Der Herausgeber des “Relax Guide“ klagt an: Es gibt zu viele nutzlose Angebote, vieles ist zu teuer und zu oft nur ein Etikettenschwindel. Ein Experte im Gespräch.

Hamburger Abendblatt: Apfelstempelmassage, Hautbehandlung mit Schokolade, Zupfmassagen und das Bierbad vom Heilpraktiker - alles Wellness oder was?

Christian Werner: Nein, eher nicht. Leider werden in vielen Hotels immer neue Verrücktheiten gesucht, um letztlich doch nur dasselbe zu inszenieren. Manche Hoteliers glauben halt, dass Sie die Wellness-Welt ständig neu erfinden müssten. Schuld sind aber auch manche Gäste: Sie sollten nicht fragen, was es Neues gibt. Sondern: Was ist gut, was wirkt wie?

Abendblatt: Genügt ein kurzer (und meistens teurer) Sinnenrausch an einem Wochenende? Oder sollte schon etwas mehr dabei herauskommen?

Werner: Nicht nur in Krisenzeiten will jeder für sein Geld möglichst viel Gegenwert erhalten. Aber bei nichtsnutzigen Therapien wie Schoko-Massage kann das nicht funktionieren. Das sind zumeist überteuerte und völlig wirkungslose Behandlungen. Schade um die Zeit.

Abendblatt: Was verbirgt sich hinter dem neuesten Trend Medical Wellness?

Werner: Häufig nur Etikettenschwindel. Denn überwiegend fehlt dabei das "Medical", also der Arzt. Auch hier gilt zu oft: Es wird unter neuem Namen teurer verkauft, was man schon bisher hatte: Massagen, Kosmetik, Beauty, ja sogar Nonsens-Behandlungen.

Abendblatt: Sollte nicht Wellness in erster Linie Prävention sein, mit der Zielsetzung, die Gesundheit und Lebensfreude zu steigern?

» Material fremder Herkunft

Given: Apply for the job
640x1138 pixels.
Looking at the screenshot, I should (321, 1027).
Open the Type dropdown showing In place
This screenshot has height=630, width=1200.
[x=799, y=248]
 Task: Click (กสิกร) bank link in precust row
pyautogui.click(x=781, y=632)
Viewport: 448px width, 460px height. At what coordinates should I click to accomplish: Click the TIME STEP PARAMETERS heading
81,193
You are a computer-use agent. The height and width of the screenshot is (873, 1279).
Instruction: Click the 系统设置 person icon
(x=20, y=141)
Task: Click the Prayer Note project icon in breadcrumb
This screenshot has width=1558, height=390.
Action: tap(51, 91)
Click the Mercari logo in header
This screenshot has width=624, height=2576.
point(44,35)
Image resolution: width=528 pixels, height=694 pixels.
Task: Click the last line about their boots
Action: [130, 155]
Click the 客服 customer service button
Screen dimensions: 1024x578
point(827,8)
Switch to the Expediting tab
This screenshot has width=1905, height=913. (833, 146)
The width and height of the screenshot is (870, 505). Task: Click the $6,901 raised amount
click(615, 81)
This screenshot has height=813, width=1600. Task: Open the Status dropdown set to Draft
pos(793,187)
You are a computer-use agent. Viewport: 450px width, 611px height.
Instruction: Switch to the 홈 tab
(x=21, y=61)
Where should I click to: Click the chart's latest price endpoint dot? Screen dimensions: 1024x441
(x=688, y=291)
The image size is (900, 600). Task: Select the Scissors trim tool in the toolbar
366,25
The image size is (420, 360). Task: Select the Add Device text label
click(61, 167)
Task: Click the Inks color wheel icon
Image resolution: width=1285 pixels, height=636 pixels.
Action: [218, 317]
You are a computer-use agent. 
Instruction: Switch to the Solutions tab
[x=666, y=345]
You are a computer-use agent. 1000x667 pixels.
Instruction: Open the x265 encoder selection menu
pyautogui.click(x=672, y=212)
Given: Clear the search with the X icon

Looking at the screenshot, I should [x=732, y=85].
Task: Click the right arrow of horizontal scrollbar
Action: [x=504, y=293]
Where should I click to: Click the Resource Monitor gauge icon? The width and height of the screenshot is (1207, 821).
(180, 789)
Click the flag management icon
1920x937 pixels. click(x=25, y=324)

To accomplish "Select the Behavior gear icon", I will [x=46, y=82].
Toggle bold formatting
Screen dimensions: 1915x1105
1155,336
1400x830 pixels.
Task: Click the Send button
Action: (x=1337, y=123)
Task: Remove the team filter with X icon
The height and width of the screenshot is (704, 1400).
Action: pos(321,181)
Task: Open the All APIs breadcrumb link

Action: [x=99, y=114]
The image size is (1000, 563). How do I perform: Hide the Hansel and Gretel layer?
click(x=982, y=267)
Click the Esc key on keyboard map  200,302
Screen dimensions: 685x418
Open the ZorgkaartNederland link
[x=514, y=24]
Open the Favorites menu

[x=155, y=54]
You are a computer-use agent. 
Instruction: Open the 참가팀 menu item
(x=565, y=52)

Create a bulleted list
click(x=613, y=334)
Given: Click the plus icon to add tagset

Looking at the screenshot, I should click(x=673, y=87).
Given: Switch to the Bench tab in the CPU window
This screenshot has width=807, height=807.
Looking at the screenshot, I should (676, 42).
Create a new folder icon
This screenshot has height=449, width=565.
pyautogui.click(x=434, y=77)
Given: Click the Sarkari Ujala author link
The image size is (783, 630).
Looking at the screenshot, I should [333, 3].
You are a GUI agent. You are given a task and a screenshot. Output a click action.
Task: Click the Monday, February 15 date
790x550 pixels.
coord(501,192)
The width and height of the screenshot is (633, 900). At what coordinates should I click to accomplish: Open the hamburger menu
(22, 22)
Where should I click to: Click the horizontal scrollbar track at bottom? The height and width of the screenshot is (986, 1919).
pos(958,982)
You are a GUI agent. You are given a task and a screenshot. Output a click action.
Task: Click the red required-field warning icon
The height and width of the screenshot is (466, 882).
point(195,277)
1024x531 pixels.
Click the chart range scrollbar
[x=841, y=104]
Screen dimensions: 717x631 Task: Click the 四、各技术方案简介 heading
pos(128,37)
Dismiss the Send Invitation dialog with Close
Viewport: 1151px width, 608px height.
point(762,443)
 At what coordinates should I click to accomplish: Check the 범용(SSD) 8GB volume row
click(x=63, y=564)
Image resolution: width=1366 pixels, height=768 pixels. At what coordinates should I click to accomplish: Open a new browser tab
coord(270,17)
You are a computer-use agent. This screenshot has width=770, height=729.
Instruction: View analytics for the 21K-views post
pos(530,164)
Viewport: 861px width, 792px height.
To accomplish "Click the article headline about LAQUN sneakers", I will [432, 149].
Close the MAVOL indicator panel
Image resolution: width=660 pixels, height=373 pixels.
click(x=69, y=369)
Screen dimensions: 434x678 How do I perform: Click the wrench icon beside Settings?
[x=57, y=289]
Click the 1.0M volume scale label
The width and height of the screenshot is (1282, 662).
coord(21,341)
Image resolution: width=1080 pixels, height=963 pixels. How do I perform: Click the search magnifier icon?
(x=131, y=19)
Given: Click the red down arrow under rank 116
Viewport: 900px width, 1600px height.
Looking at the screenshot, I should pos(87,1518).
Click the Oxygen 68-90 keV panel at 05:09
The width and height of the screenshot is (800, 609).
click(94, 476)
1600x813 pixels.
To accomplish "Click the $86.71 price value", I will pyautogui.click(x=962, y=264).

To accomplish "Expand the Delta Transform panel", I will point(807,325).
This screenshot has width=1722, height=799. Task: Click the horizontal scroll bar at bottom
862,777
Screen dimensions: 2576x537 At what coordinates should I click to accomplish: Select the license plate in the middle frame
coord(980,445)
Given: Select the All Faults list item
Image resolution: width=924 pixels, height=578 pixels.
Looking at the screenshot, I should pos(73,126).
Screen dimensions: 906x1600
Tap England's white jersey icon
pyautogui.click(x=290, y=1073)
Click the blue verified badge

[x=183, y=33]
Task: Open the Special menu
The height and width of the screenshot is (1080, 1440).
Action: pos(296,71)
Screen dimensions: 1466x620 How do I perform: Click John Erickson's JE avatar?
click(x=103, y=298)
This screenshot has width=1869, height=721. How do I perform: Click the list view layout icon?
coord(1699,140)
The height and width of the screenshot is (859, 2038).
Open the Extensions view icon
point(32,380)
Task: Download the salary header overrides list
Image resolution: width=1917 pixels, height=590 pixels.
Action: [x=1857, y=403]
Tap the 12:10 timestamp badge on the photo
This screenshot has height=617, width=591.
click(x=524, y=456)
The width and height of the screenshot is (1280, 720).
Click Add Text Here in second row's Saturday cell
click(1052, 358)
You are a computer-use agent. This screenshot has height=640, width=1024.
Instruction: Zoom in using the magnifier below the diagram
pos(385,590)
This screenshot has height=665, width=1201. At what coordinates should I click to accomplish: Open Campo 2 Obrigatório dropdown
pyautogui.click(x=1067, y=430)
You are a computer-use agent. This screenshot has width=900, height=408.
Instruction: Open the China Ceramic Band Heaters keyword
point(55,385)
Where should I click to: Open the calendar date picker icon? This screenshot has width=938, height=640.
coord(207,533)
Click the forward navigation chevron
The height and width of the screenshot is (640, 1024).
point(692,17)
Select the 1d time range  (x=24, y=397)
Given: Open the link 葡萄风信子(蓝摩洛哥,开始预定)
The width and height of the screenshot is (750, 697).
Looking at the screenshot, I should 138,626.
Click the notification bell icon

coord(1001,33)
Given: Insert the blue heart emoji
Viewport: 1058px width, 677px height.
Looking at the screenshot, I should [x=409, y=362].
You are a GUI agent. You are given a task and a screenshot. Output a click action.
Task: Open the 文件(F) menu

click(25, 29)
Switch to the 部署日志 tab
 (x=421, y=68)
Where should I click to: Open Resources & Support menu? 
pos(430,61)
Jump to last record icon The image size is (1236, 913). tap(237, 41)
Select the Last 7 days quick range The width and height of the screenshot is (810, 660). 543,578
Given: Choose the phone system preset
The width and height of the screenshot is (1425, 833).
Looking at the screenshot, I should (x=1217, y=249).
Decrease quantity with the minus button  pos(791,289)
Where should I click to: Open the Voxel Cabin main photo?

Werner: Genau. Wellnessurlaub, richtig verstanden und nach kritischem Hinterfragen gebucht, soll den Alltag für eine gewisse Zeit vergessen lassen. Man möchte sich erholen und verwöhnen lassen sowie gut und gesund essen und trinken.

Abendblatt: Bewahrt das Qualitätssiegel des Deutschen Wellness-Verbandes vor Enttäuschungen?

Werner: Uns jedenfalls nicht. Es gibt zahlreiche Fälle, wo wir die Bewertungen nicht nachvollziehen können. Da geht es nicht um Kleinigkeiten, sondern um Essenzielles, zum Beispiel um die Lage an einer vierspurigen Schnellstraße oder um deutlich zu wenige Liegen im Spa. Mich wundert das nicht: Der Wellness-Verband fragt nach 700 Kriterien; da kann man doch den Wald vor lauter Bäumen nicht mehr erkennen. Uns interessieren nur die Punkte, die für den Gast wirklich wichtig sind: Lage, Ausstattung, Ambiente, Dienstleistungsqualität, Küche. Im Übrigen kann ich einen Verband nicht ganz ernst nehmen, dessen wichtigster Geschäftszweig es ist, Zertifizierungen zu verkaufen.